There is a deficiency of quantitative information regarding the extent of movement of any life history stage for any hypseleotrid. Juveniles have been reported to migrate en masse from estuarine areas to upstream habitats (Herbert et al., 1995), which is consistent with the genetic data that suggest populations within some drainages are connected. However, this does not explain any of the among-drainage variation, such as that between the Northern Territory and east coast populations. The extent of movement in larval and adult stages is unknown, and without further research into hypseleotrid biology and dispersal patterns and rates, identifying which life history stage or stages contribute most to connectivity among drainages is difficult. Recent data reported on the evolutionary genetics of several Hawaiian freshwater gobies may be an informative comparison (Zink et al., 1996; Chubb et al., 1998). It was revealed that the common, but probably independently derived characteristic of amphidromous larvae facilitated gene flow among island populations, there being little phylogeographic signal and no evidence of genetic subdivision. It may be that H. compressa, also a gobiid fish, has a dispersive marine larval phase.

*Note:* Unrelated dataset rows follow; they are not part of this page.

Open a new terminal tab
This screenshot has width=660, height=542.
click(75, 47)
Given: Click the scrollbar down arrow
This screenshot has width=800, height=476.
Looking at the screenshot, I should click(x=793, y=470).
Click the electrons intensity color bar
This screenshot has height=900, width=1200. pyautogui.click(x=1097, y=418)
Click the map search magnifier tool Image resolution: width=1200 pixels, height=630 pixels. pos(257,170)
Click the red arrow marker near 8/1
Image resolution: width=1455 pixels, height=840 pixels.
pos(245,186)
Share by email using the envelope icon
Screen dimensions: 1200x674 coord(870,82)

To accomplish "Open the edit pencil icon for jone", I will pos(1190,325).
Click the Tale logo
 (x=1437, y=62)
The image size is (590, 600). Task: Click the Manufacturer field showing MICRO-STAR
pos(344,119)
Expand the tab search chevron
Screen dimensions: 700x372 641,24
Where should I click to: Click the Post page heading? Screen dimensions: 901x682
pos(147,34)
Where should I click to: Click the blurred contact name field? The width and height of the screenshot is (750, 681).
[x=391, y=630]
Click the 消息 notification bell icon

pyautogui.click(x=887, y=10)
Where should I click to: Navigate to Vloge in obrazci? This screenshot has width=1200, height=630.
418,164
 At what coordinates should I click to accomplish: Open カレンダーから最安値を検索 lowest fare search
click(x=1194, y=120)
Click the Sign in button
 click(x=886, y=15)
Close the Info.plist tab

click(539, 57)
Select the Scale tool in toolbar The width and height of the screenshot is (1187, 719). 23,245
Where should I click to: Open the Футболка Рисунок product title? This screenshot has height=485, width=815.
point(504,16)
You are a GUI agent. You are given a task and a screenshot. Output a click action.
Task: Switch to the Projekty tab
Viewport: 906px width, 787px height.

Given the hypothesized recent marine ancestry of H. compressa (Allen, 1989) and the genetic evidence of some demographic shift in the recent past, future work may find it useful to explore the history of the freshwater invasion by the hypseleotrid group. Further studies on the macroevolutionary relationships among the widespread genus Hypseleotris may help to reveal if there have been several repeated invasions within the hypseleotrid group, or if freshwater tolerance of all species derived from a single event. Recently, Lee (1999) has explored the phylogenetic and physiological relationships among populations of a euryhaline copepod and found evidence for several repeated invasions across the range of the species. There is thus great potential for further work on Australia’s freshwater species, and in conjunction with comparative studies involving representatives from independent lineages, we may gain a greater understanding of the contemporary dynamics and evolutionary history of Australia’s freshwater species.